国内500店を目指す勢いの『立ち呑 晩杯屋(たちのみ ばんぱいや)』。その特徴はコスパの高さだ。アジフライ110円、煮込み130円、サバの塩焼き150円、マグロ刺身6切れ200円、中生ビール410円、チューハイ250円。そして商品はどれもうまい。なぜ晩杯屋は「安くてうまい」のか。外食ジャーナリストの中村芳平氏がレポートする――。

※本稿は、中村芳平『居酒屋チェーン戦国史』(イースト新書)の一部を再編集したものです。

「立呑み 晩杯屋」渋谷道玄坂店(編集部撮影)

「つぼ八」創業者引退が象徴したもの

バブル時代に一世を風靡した居酒屋チェーン「つぼ八」の創業者であり、「居酒屋の神様」と称された石井誠二という大物がいる。

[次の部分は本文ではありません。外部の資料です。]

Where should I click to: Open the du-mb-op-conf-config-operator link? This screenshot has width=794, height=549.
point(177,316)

大手商社「伊藤萬」と組んで合弁会社を設立、社長に就任したが、トラブルから「つぼ八」社長を解任された。だが、石井は「負けてたまるか」「決してあきらめない」との信念で、手作り居酒屋「八百八町」(社名も同じ)を新しく興して繁盛させ、よみがえった。

居酒屋の経営者はたくさんいるが、「つぼ八」「八百八町」と二度も居酒屋を創業して成功させた人物は、石井をおいていないだろう。居酒屋業界トップの「モンテローザ」創業者・大神輝博、大手の「ワタミ」創業者・渡邉美樹が、ともに「つぼ八」のフランチャイズ・オーナーからスタートしていたことも、「石井伝説」に拍車をかけた。石井は居酒屋チェーン史の“水先案内人”のような貴重な存在なのである。

その石井誠二が、「八百八町」を2013年2月に売却した。これに驚いた筆者は、すぐに石井にインタビューを申し込んだ。その際、石井は次のような言葉を漏らした。

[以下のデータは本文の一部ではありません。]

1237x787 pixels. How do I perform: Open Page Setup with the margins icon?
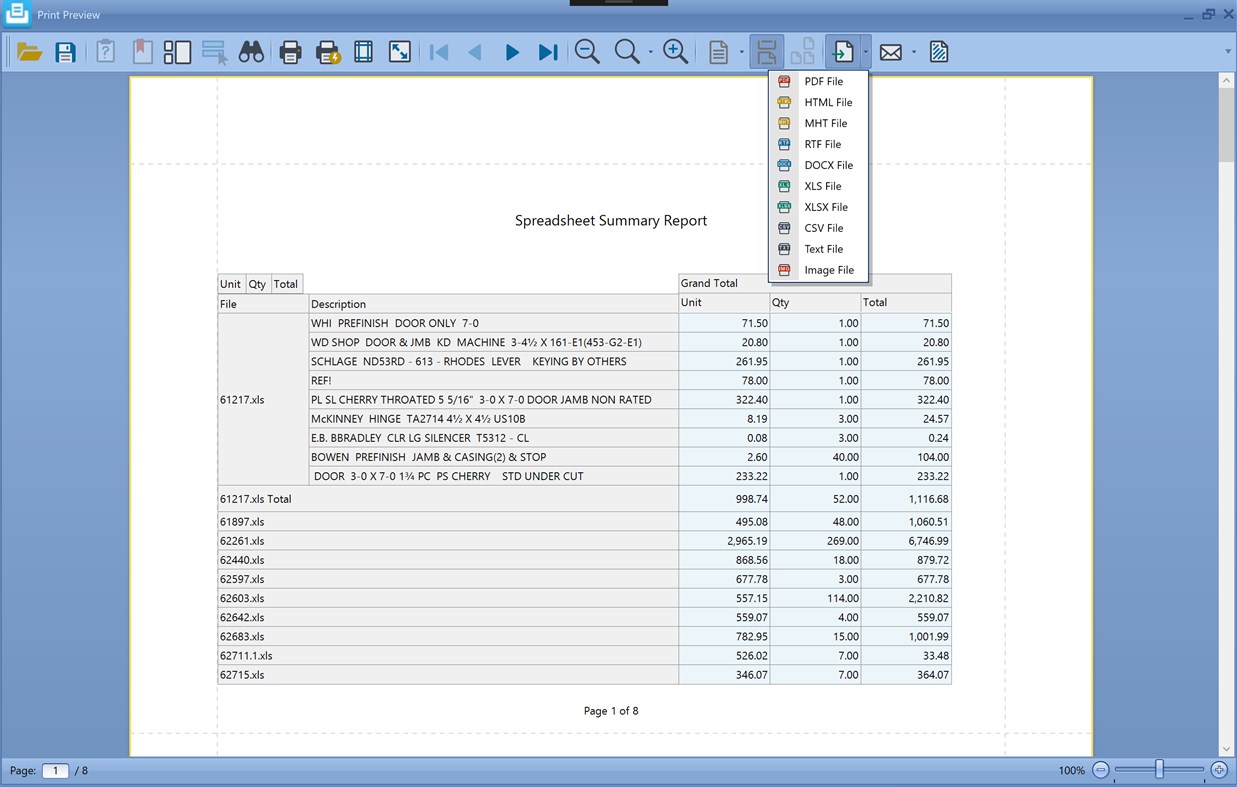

「東日本大震災で、居酒屋業界はものすごく変わり出した。それを見ていて『オレの時代は終わった』と思ったよ……」

2000年代に始まった居酒屋業界の世代交代

石井は、「八百八町」の主力業態である「炭焼き漁師小屋料理ひもの屋」をヒットさせた。大きくて高価な干物を目玉に日本酒やワインを提供する、客単価4000~5000円の高価格居酒屋だ。ところが、08年9月のリーマン・ショックに続き、東日本大震災が発生。自粛ムードで宴会予約が次々に取り消されて、流れが変わった。石井は長年の経験から、客の財布のヒモが固くなっていくのを敏感に感じとり、後継者がいないこともあって、居酒屋経営から身を引く決心をしたようだった。

売却先の飲食ベンチャー企業「subLime」が、当時あまり知名度のある会社ではなかったこともあり、筆者は「八百八町」の売却劇にひとつの時代の終わりを見た気がした。世代交代が始まったのだ。それは、2000年代に入ってからの居酒屋業界の興亡を象徴するような出来事だった。